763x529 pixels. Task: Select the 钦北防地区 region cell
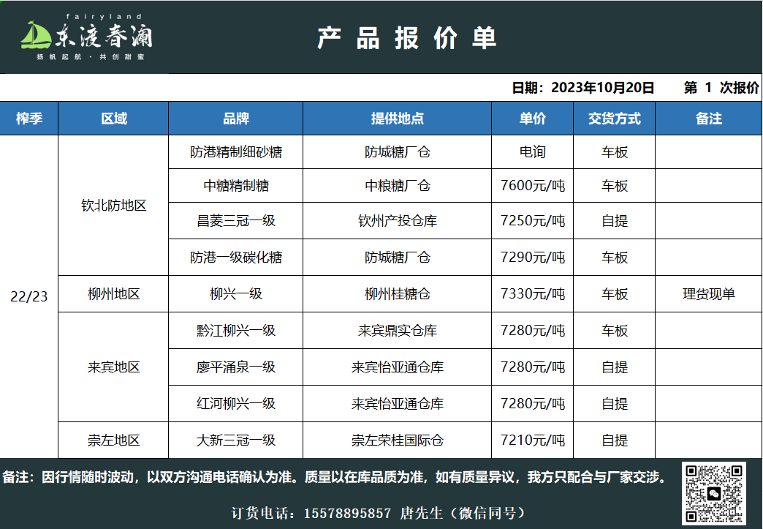[113, 206]
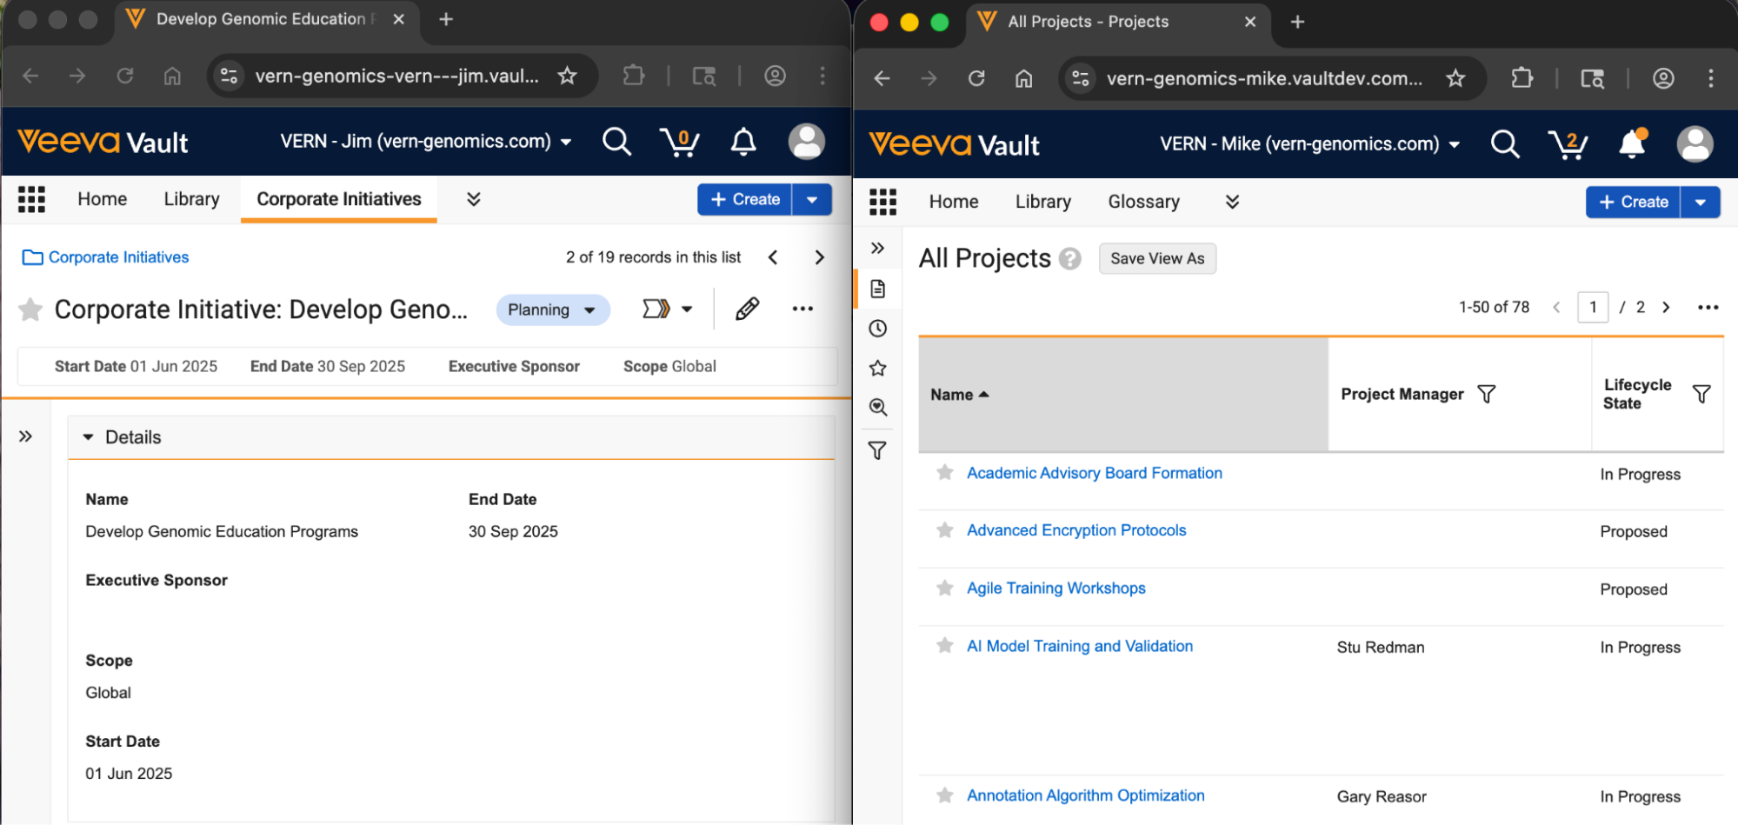
Task: Open the Library tab in Jim's vault
Action: pyautogui.click(x=191, y=199)
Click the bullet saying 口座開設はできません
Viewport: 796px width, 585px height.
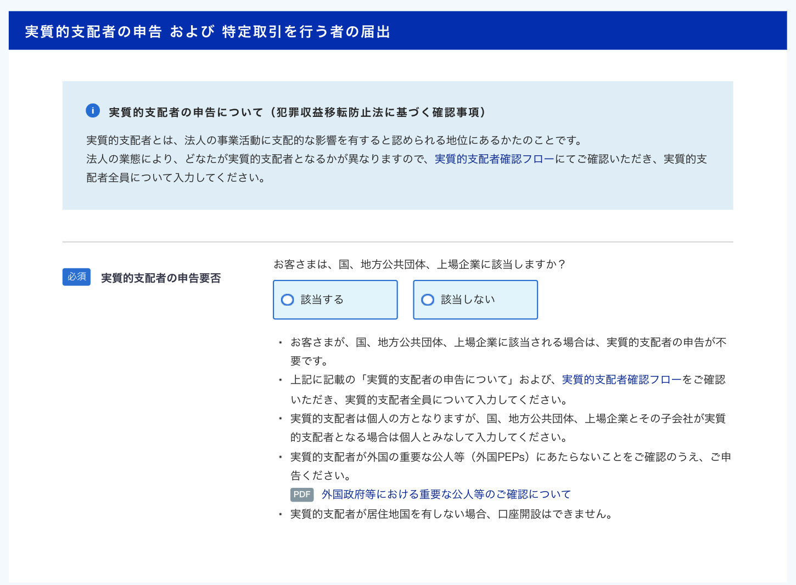[451, 514]
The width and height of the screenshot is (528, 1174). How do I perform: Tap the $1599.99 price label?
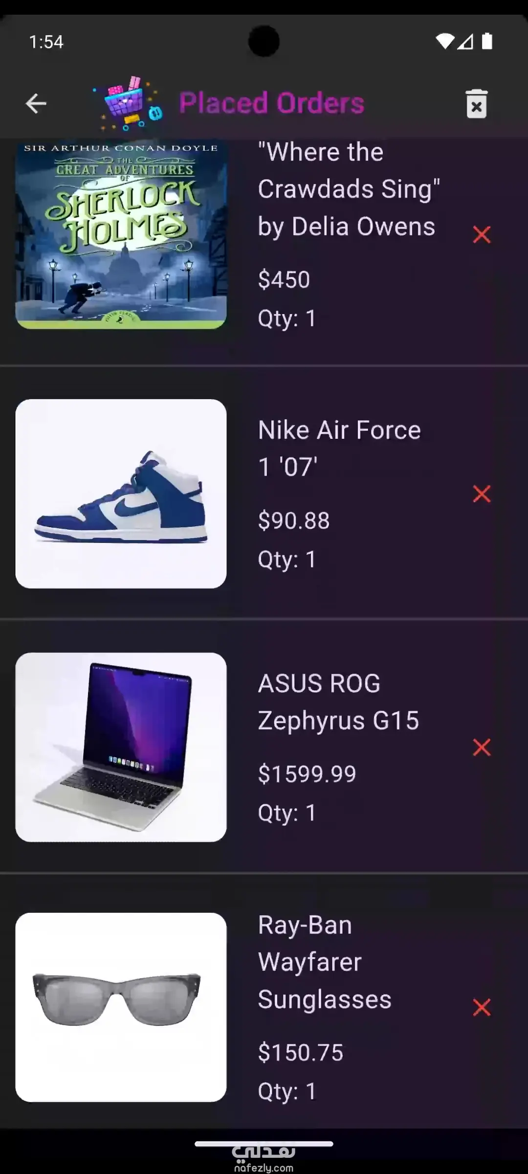click(x=307, y=774)
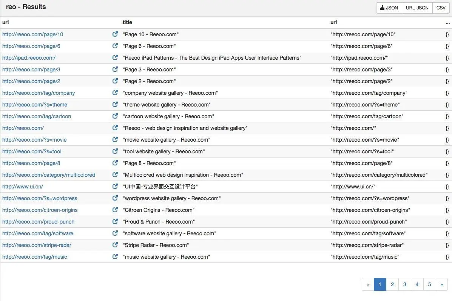Go to results page 5
Screen dimensions: 452x301
[429, 284]
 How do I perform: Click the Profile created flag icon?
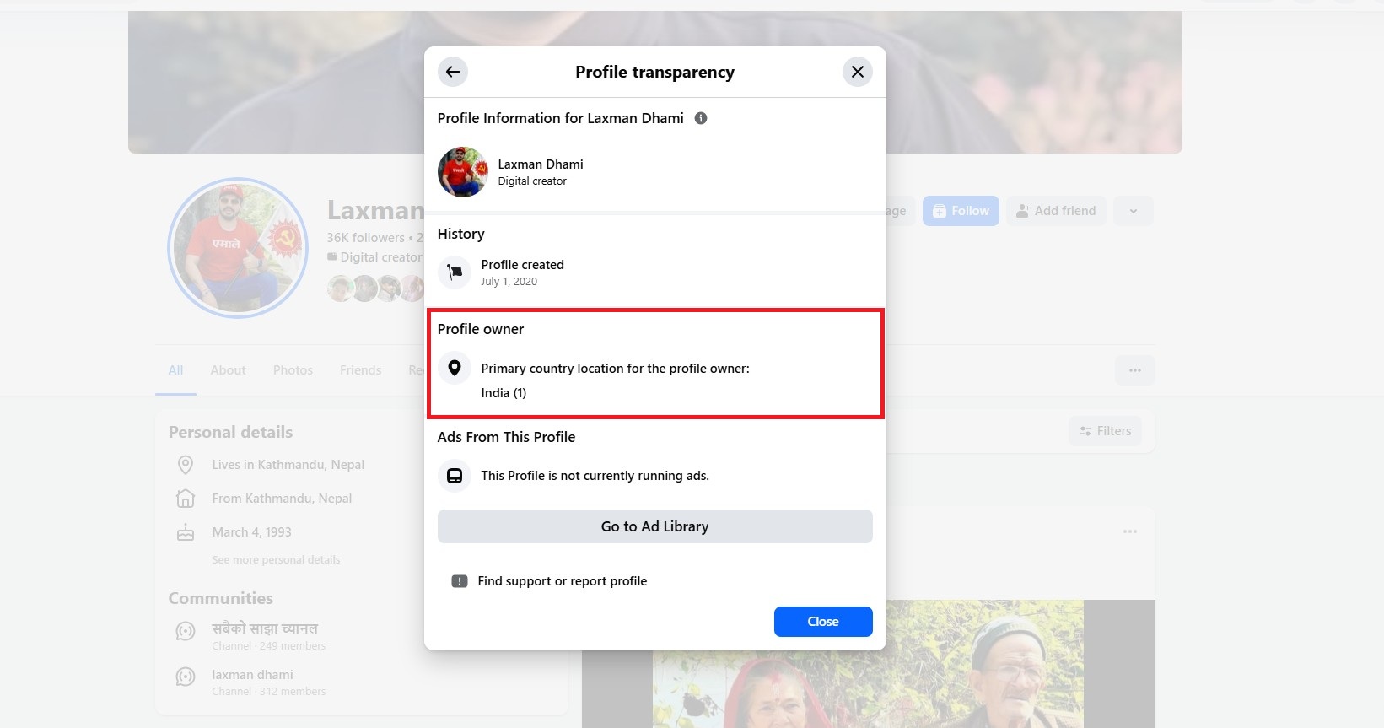click(x=455, y=272)
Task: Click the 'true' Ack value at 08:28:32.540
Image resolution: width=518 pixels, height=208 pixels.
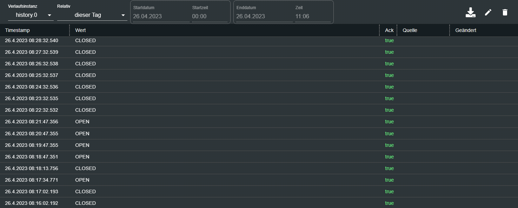Action: pyautogui.click(x=389, y=40)
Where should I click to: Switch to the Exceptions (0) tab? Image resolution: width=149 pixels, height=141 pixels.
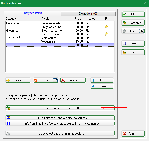[x=88, y=13]
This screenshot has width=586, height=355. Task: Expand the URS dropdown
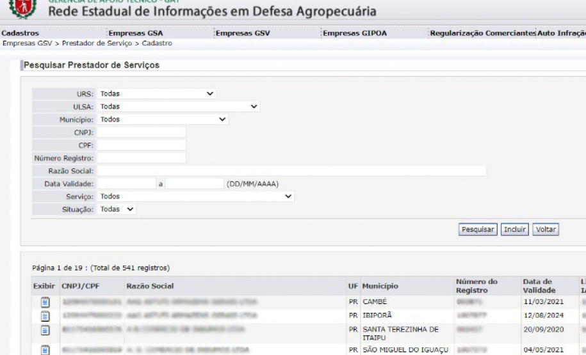point(156,93)
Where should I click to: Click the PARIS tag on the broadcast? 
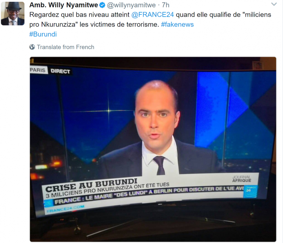coord(38,70)
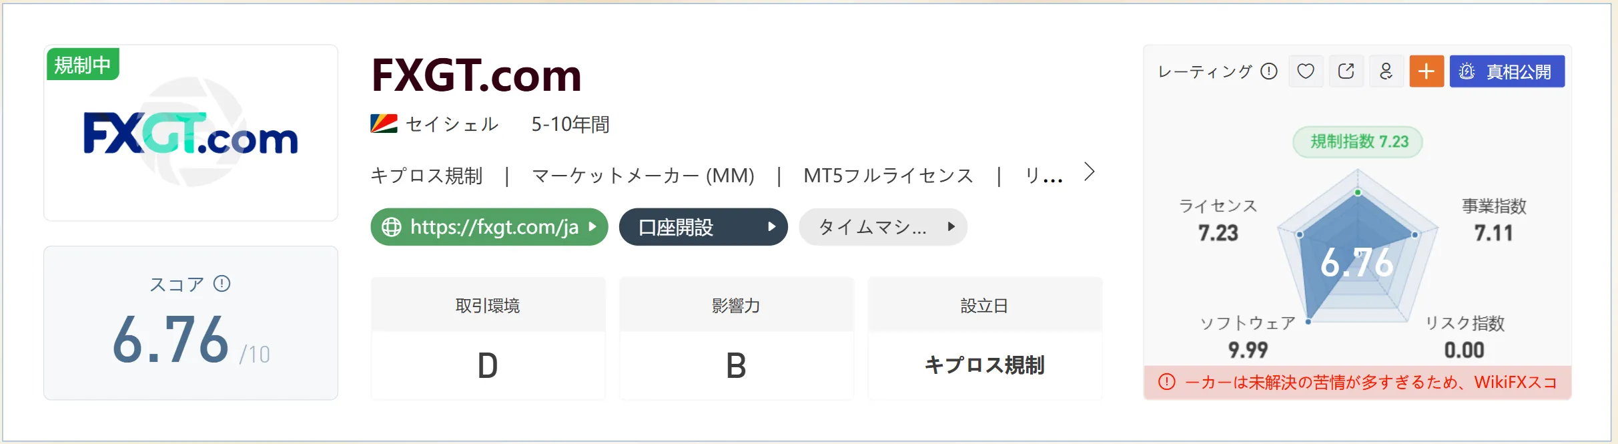Click the 真相公開 button
This screenshot has width=1618, height=444.
coord(1507,71)
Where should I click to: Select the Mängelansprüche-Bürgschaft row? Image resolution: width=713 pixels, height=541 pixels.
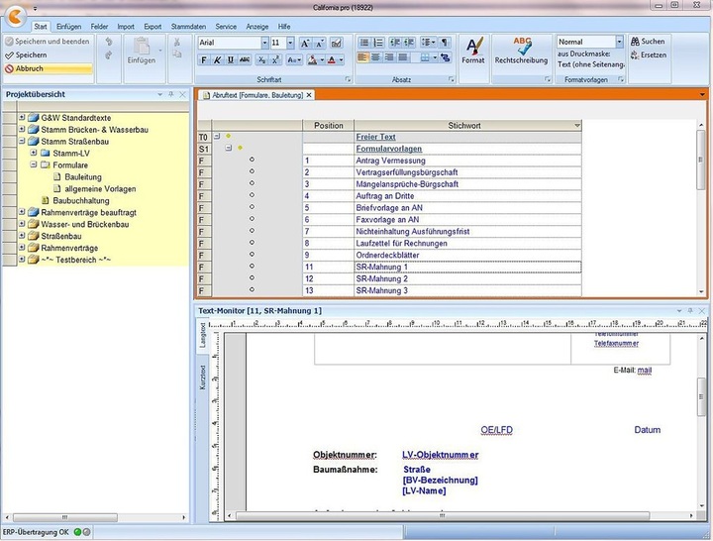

# TASK GOAL
Would you transcribe all of the data exactly, omitting any pictures?

# RESPONSE AREA
763x529 pixels. Task: Select the 钦北防地区 region cell
[113, 206]
Task: Open the Library tab in Jim's vault
Action: pyautogui.click(x=191, y=199)
Click the bullet saying 口座開設はできません
Viewport: 796px width, 585px height.
[451, 514]
The width and height of the screenshot is (528, 1174). How do I perform: Tap the $1599.99 price label?
click(x=307, y=774)
Go to results page 5
Screen dimensions: 452x301
[429, 284]
 How do I perform: Click the Profile created flag icon?
click(x=455, y=272)
Task: Click the 'true' Ack value at 08:28:32.540
Image resolution: width=518 pixels, height=208 pixels.
Action: pyautogui.click(x=389, y=40)
Where should I click to: Switch to the Exceptions (0) tab? Image resolution: width=149 pixels, height=141 pixels.
[x=88, y=13]
This screenshot has width=586, height=355. Task: Expand the URS dropdown
point(156,93)
Where should I click to: Click the PARIS tag on the broadcast? 
coord(38,70)
Click the 真相公開 button
This screenshot has width=1618, height=444.
coord(1507,71)
Where should I click to: Select the Mängelansprüche-Bürgschaft row? Image resolution: width=713 pixels, height=541 pixels.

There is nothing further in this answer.